OK so now you have identified how your team is performing and you are working with your top performers to find out what they need to boost their output.  You are creating a space in which they can soar.

How else can you grow performance?

Cutting the poor performers may save costs but it will not create income.  Organisation transformation is expensive, distracting and de-motivating for staff, takes time and carries a high risk of failure.
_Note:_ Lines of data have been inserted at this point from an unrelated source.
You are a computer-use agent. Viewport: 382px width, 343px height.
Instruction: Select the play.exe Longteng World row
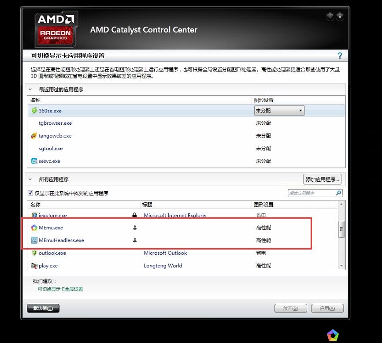click(183, 265)

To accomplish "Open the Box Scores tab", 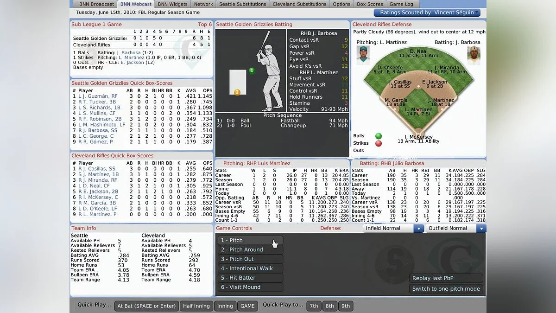I will coord(370,4).
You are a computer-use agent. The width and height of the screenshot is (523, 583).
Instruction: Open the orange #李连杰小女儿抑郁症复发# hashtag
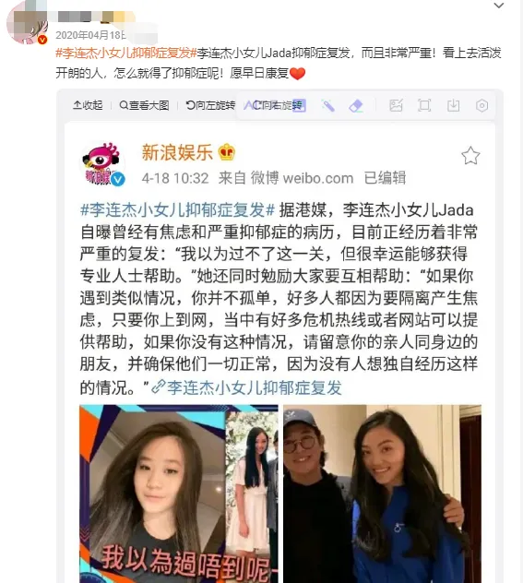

Fortunately there is another way.

There is massive potential for improvement in the middle group.  To accelerate performance, help your average performers reach the next level.  The next step is to engage the people who show up everyday but leave their hearts and minds somewhere else.  They fill their day with countless other considerations like running other businesses on your time or spending the time at the water-cooler.  By energising a small percentage of this middle group, you can double your number of top performers.  You will aim for an effect like this:

A suggested approach:
  • Start by identifying the top 20% of the average performers.
  • Create teams in which the more promising of the average achievers work together with the top-performers.  Promising members in the middle group may most easily be influenced by joining the high performing teams.  Consider executive sponsorship and challenging projects for these teams.
  • Initiate the conversation in which the high performers share their secrets.  This conversation takes time.  Commit yourselves to making this time available.  You can also find creative and practical vehicles for conversation.  An organisation I work with use workshops to initiate and plan projects.  These workshops get the projects clearly focussed but they have also created a platform for conversation and relationship building that goes way beyond the projects themselves.
  • Deal with the resistance to the initiative by bringing the issues into the light and allowing team members to discuss how to deal with them.

It would also be worth considering the input of J Richard Hackman.

Now what about your broker panel?  How can we apply this to them?  Consider your middle performers in two groups:

  • There are brokers who, with some input from you, will boost their performance up into the top performing group.  Budget significant time with them.
  • There are others who sit comfortably, without delivering value to you.  They are not interested in growing their industry and product knowledge.  They are not hungry for new clients and new business.  People in this group can sometimes deliver enough to keep them in your business.  However it may be a good idea to run a cost benefit analysis on this group to help you plan the time and energy you spend on them.

Remember, your intention is to create enough time and space to develop the heavy hitters in your team as well as the promising up and coming talent.